Questa nuova raccolta, dall’emblematico titolo La mia casa, mi fa sprofondare nell’essenza di una natura e di un modo di vita che va scomparendo, in una sorta di Amarcord che dolce scende dal cervello al cuore. Più che una riscoperta, più che una poesia del ricordo, mi sembra di essere presente al canto di una civiltà che mi ha cullato e che ora vuole abbandonarmi, anche se non è così, perché l’abbandono è solo, pur inconsciamente nostro.
Sono visioni che si ripetono di una tradizione agreste, di un’epoca in cui la famiglia aveva un diverso significato, in cui le ricorrenze assumevano quasi una sacralità che assai presto non potremo che rimpiangere ( da Gnolini: sulla bianca tovaglia / in fila / sinfonia / di forme rotonde / giallo caldo / pieno /…). Sembra di vedere questi agnolotti appena creati dalle abili mani della massaia, ben allineati, in modo da non incollarsi, dalle forme, dal colore e dal profumo invitante, in tacita attesa del brodo in cui andranno a cuocere per la delizia del palato.

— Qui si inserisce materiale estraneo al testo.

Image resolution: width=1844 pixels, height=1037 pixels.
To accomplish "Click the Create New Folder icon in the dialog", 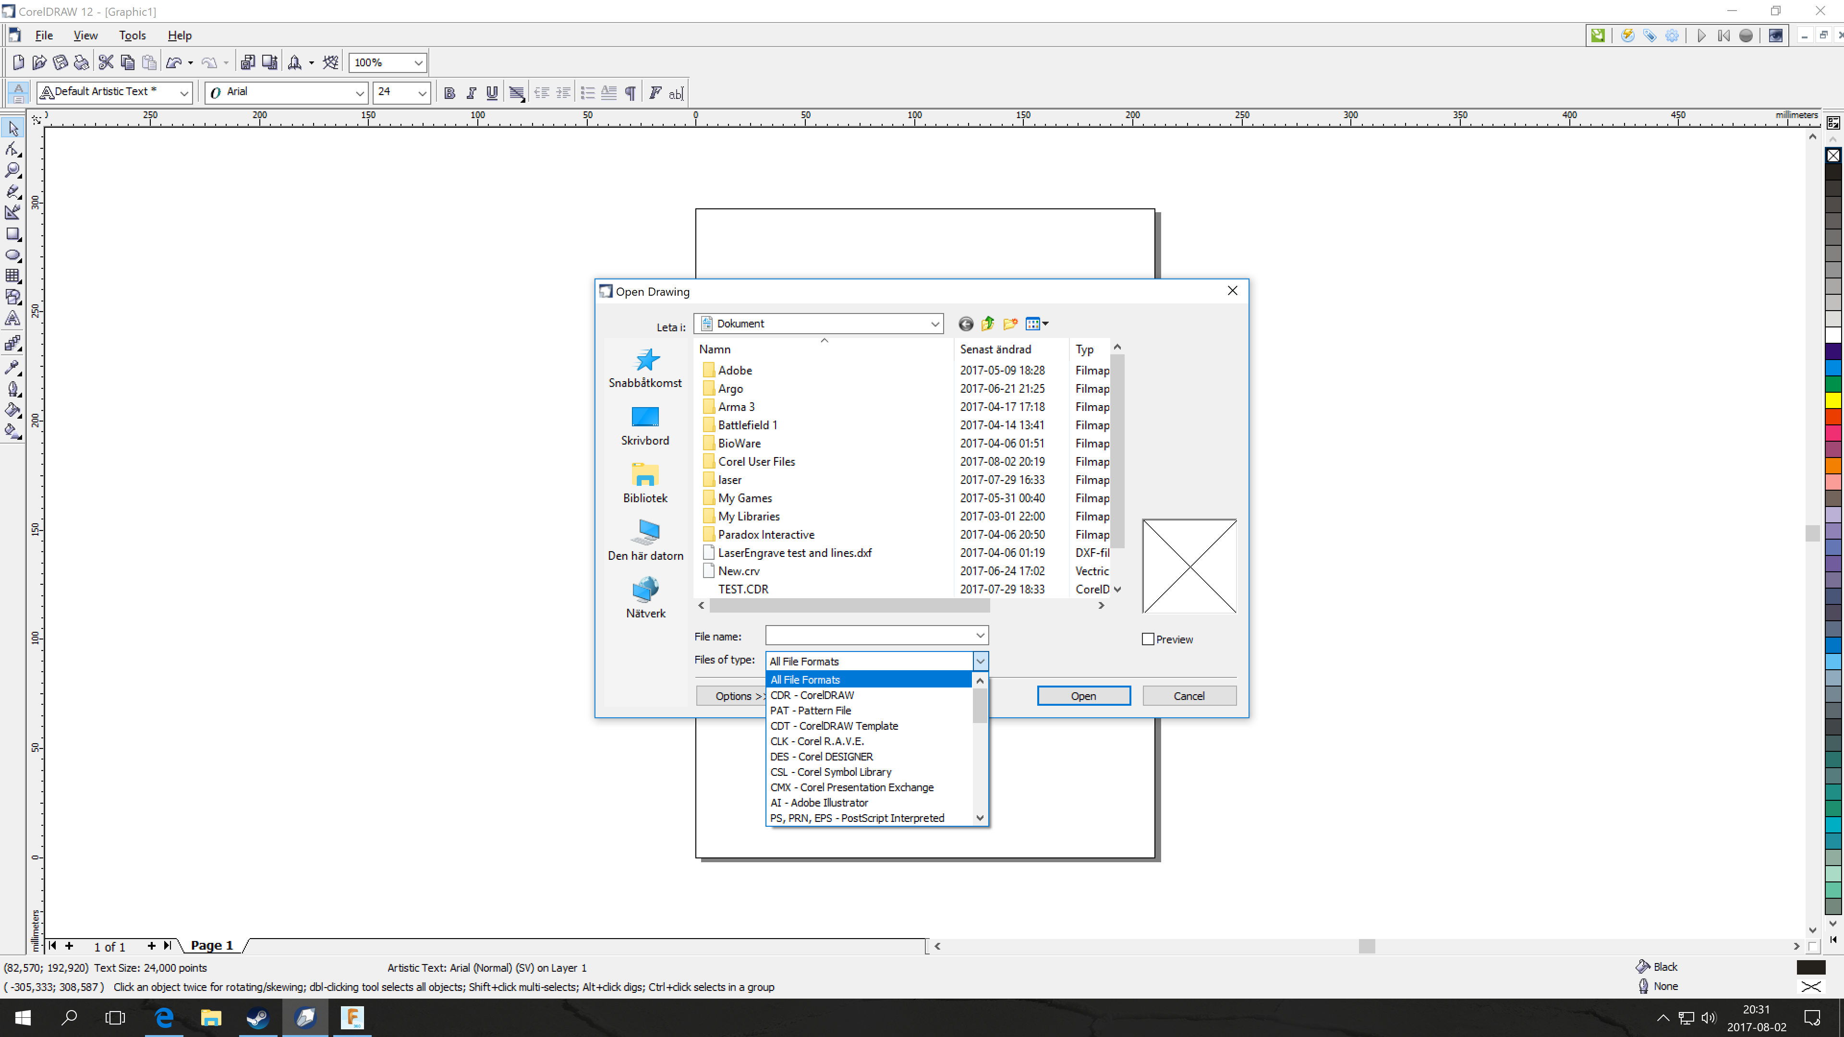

Ma é tutta un’atmosfera che si viene a ricreare, quella di un mondo che assai probabilmente i prossimi nati non conosceranno, mentre gli altri, quelli già con un po’ di anni sulle spalle, hanno inconsciamente disconosciuto, schiavi dell’avidità per un denaro che non basta mai e continuamente desiderosi di un effimero nuovo (da Donna dei ricami: quale sia / il tuo pensiero / seduta / sulla sedia di paglia /vicino ai girasoli / assetati d’agosto / non so / donna dei ricami /…). È un’immagine ieratica, di un tempo lento, mai fuggente, una perfetta integrazione di un essere umano con la natura, una visione che ormai non è che un ricordo.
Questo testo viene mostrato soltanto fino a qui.